Most of the characters that are revisited by the screenplay revolve in some way around Mary (Patricia Arquette), a recovering drug addict who Frank thinks he could fall in love with. Her father is in hospital after a heart attack. A crazy guy from her neighbourhood keeps putting himself in dangerous situations, and winding up in Frank's vehicle. And her former drug dealer is given some attention, too. But none of this stuff really signifies much, because "Bringing Out the Dead" is told from Frank's point of view, and is about his inability to find meaning in anything.

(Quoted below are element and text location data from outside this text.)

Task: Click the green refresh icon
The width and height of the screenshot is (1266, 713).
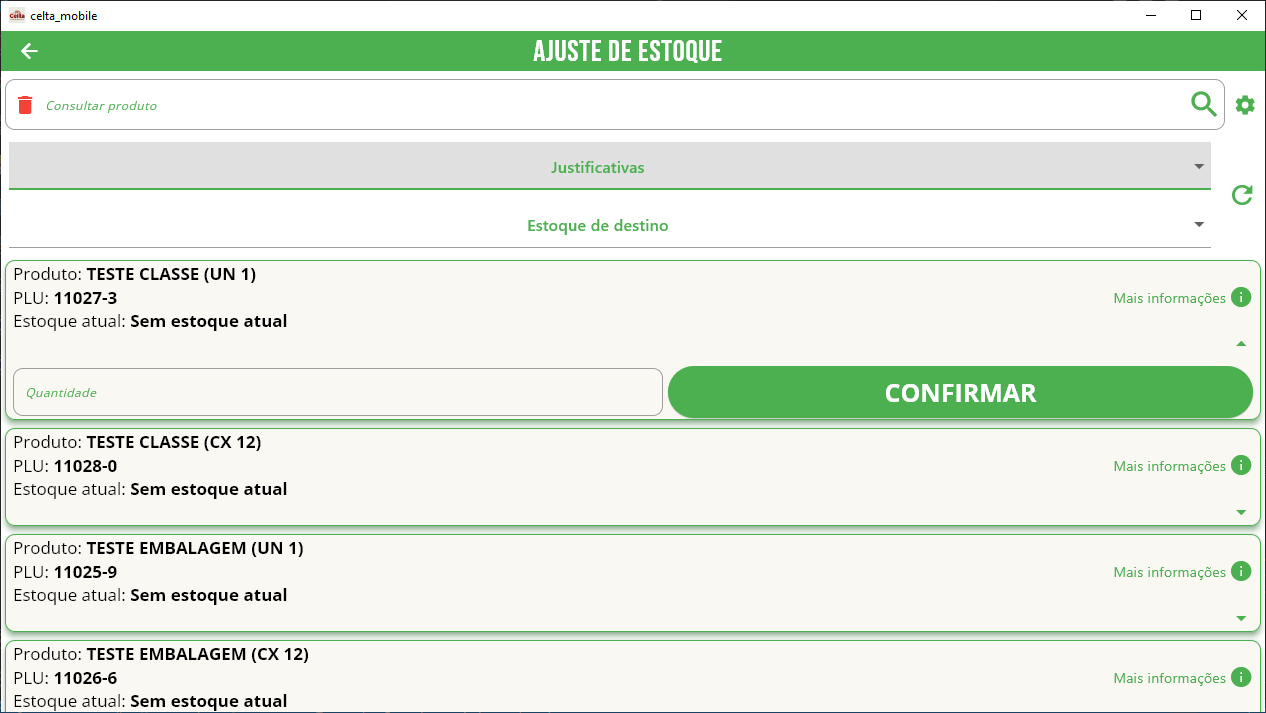Action: coord(1242,195)
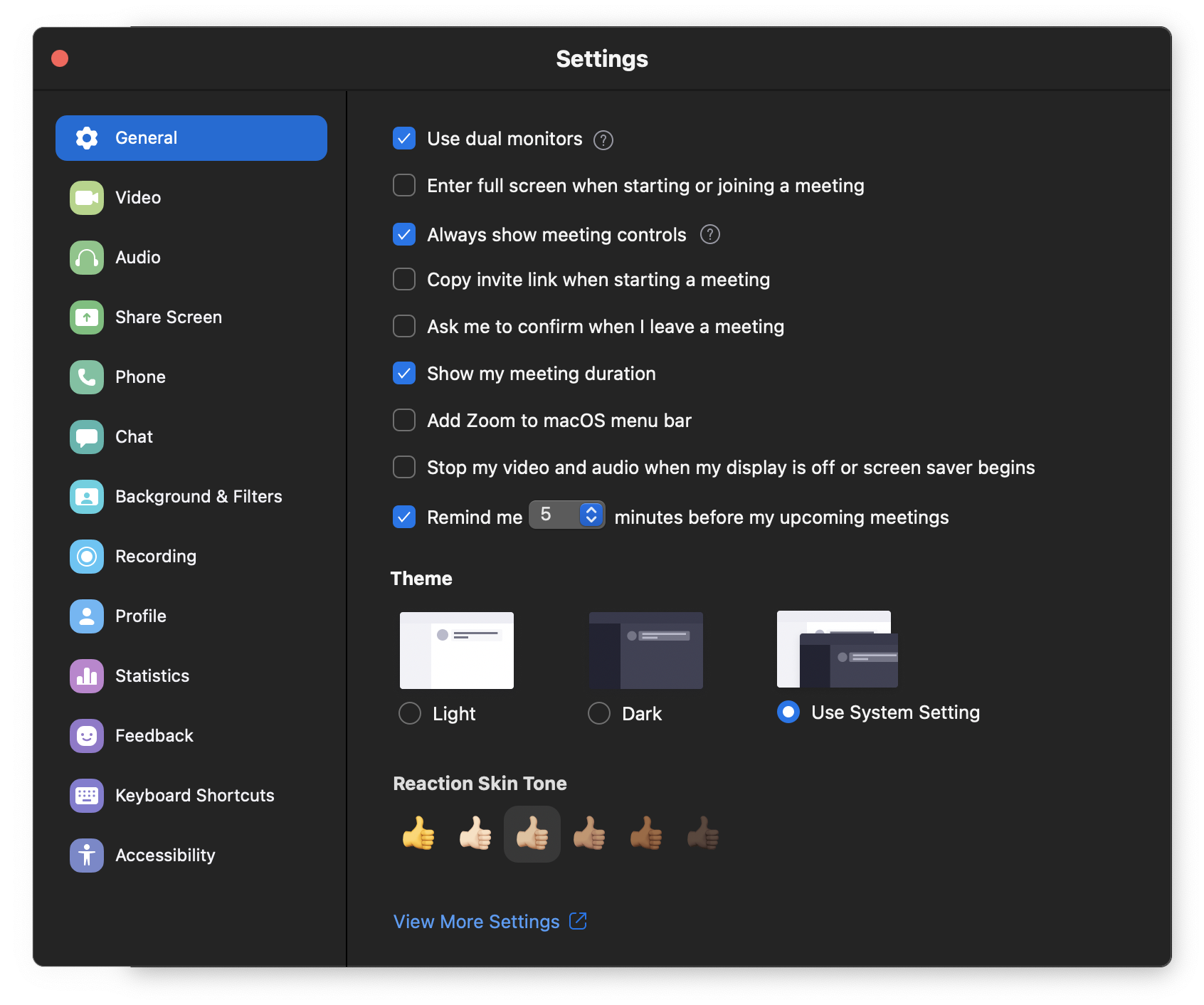
Task: Open Share Screen settings
Action: 85,317
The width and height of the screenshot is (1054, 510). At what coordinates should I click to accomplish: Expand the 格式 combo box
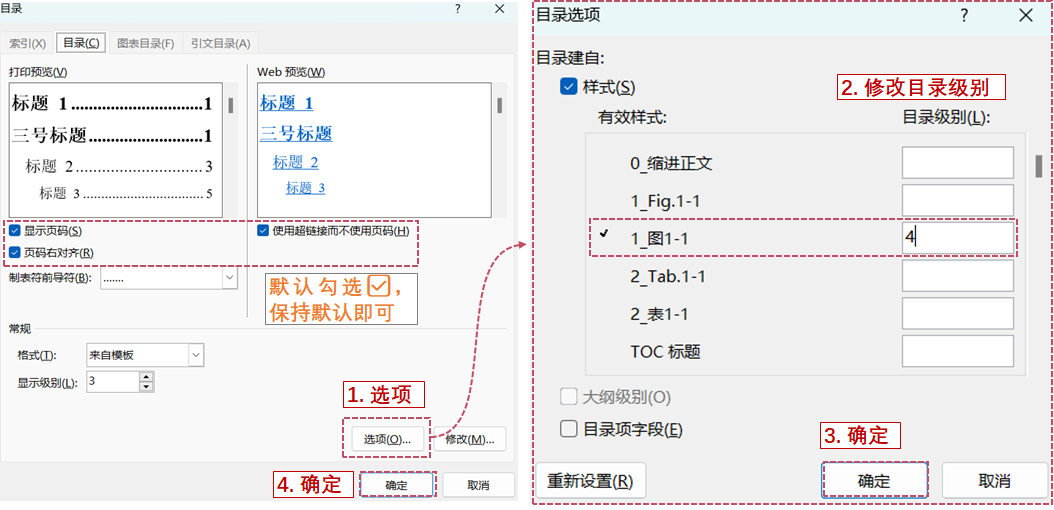(195, 355)
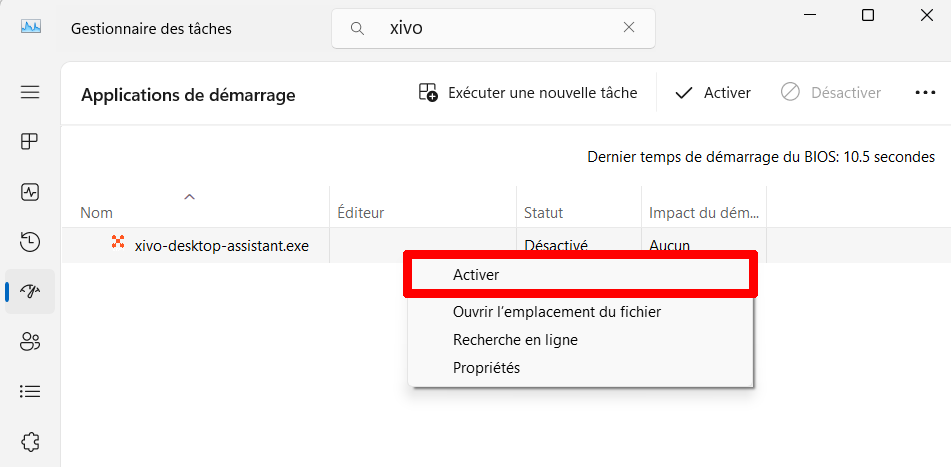Sort by the Statut column header

543,213
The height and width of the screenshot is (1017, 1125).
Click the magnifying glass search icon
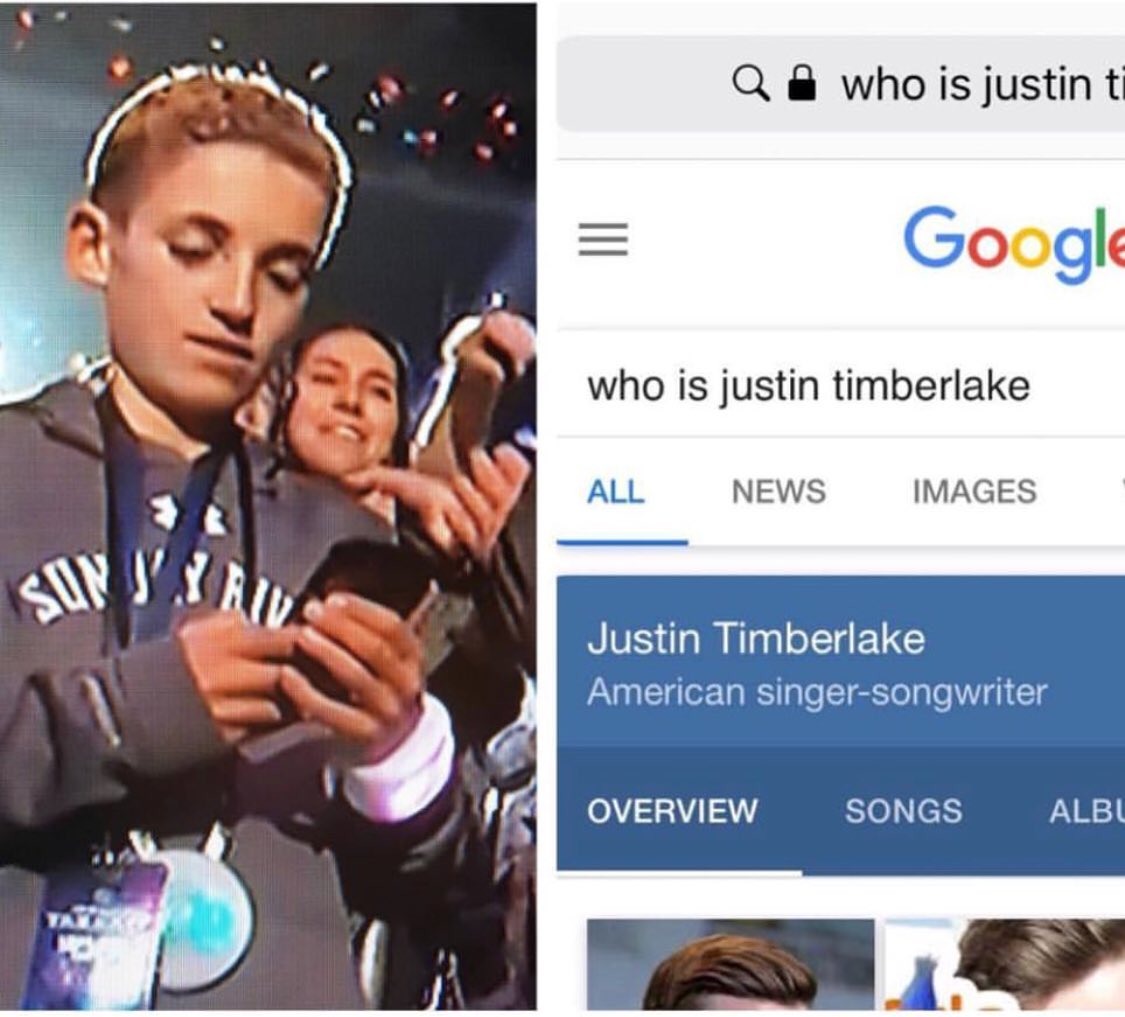[x=750, y=83]
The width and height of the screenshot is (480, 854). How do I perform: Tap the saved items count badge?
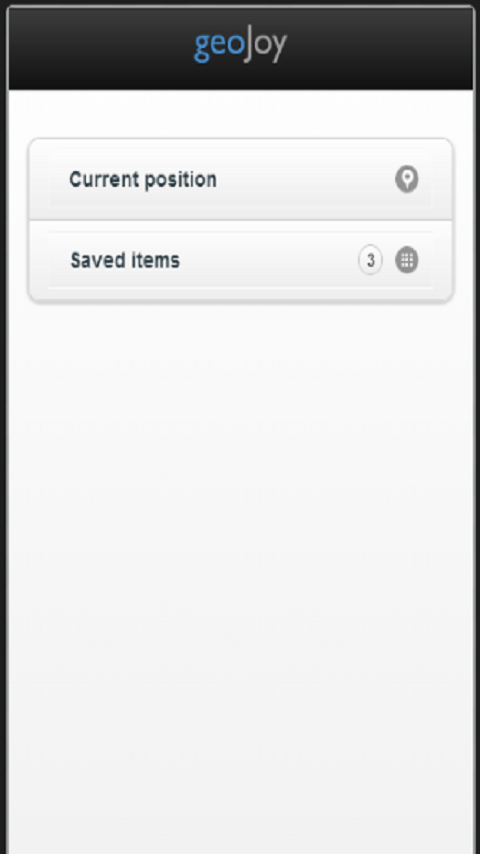[370, 260]
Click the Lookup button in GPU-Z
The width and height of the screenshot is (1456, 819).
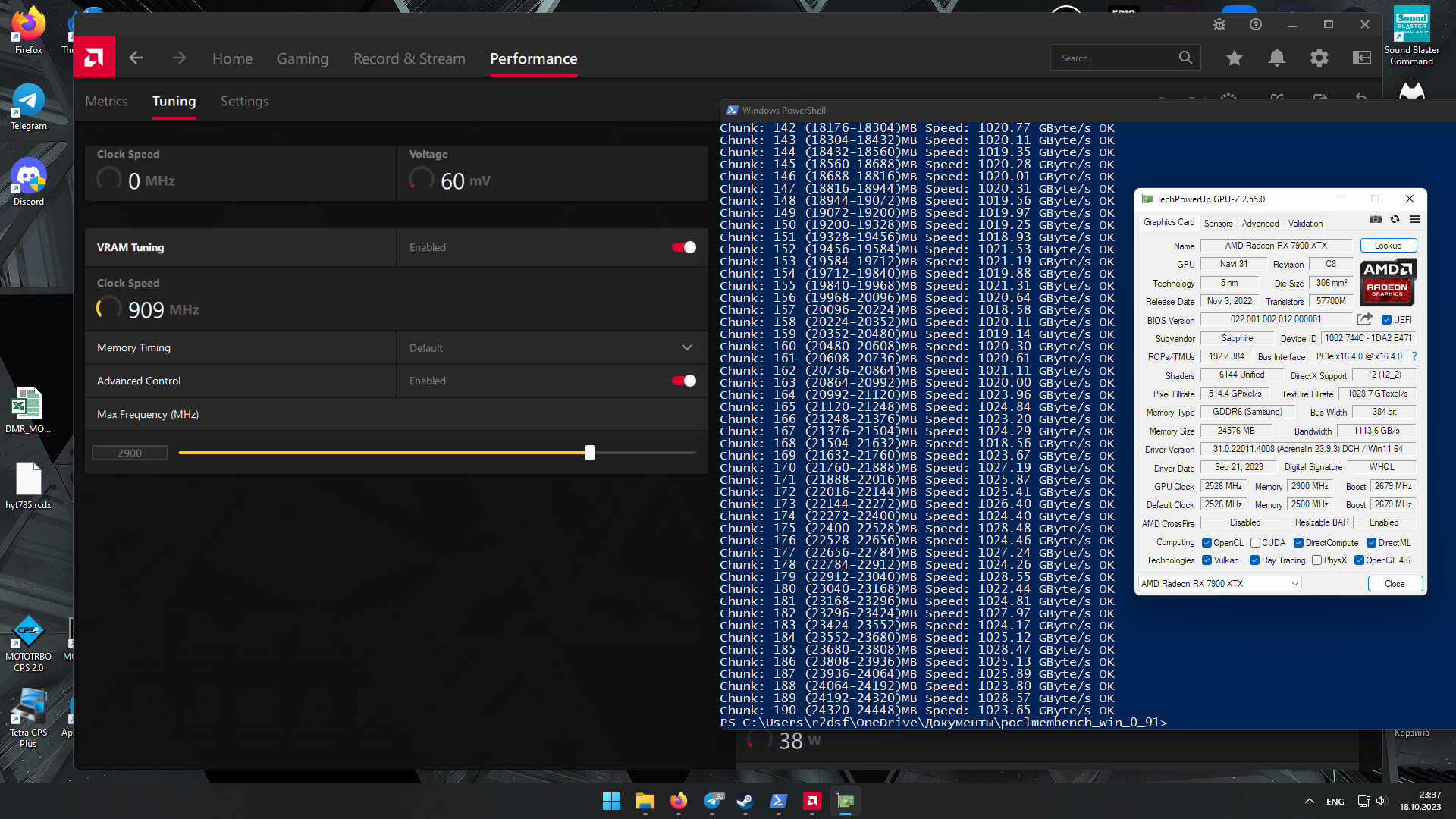(1388, 246)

That's not as bleak as it sounds, because the closing shots leave us with the impression that Frank will eventually find some peace in his life. But it is exhausting, because to get the point across Schrader and Scorsese have had to make a two-hour film in which nothing can be seen to develop after the initial set-up.

And yet I recommend "Bringing Out the Dead" as a marvellous atmospheric achievement. Like Frank, from the opening moments we're immersed in neon light and bumpy automobile movements, and in such techniques as jump cuts, dissolves, slow-motion, fast-motion and subjective camera. Scorsese's instinct to employ Robert Richardson was a good one -- the cinematographer's juxtaposition of extreme brightness and darkness create an overpoweringly drowsy mood that brings us into Frank's head. Not that it's a particularly nice place to be, as Cage demonstrates with his amazing performance -- whenever we glimpse him, he's hollow-eyed, desperate, hunched over, hesitant.

There is much dark humour in this movie, arising from the absurdity of some of the patients' predicaments, and the twisted games we see medics engage in to pass the time. But it's the harsher images that stick in our minds, because Scorsese makes us feel like we're seeing them first-hand. John Lennon once sung about "a place where nothing is real... where everything flows". I'm sure Frank Pierce would love to go there.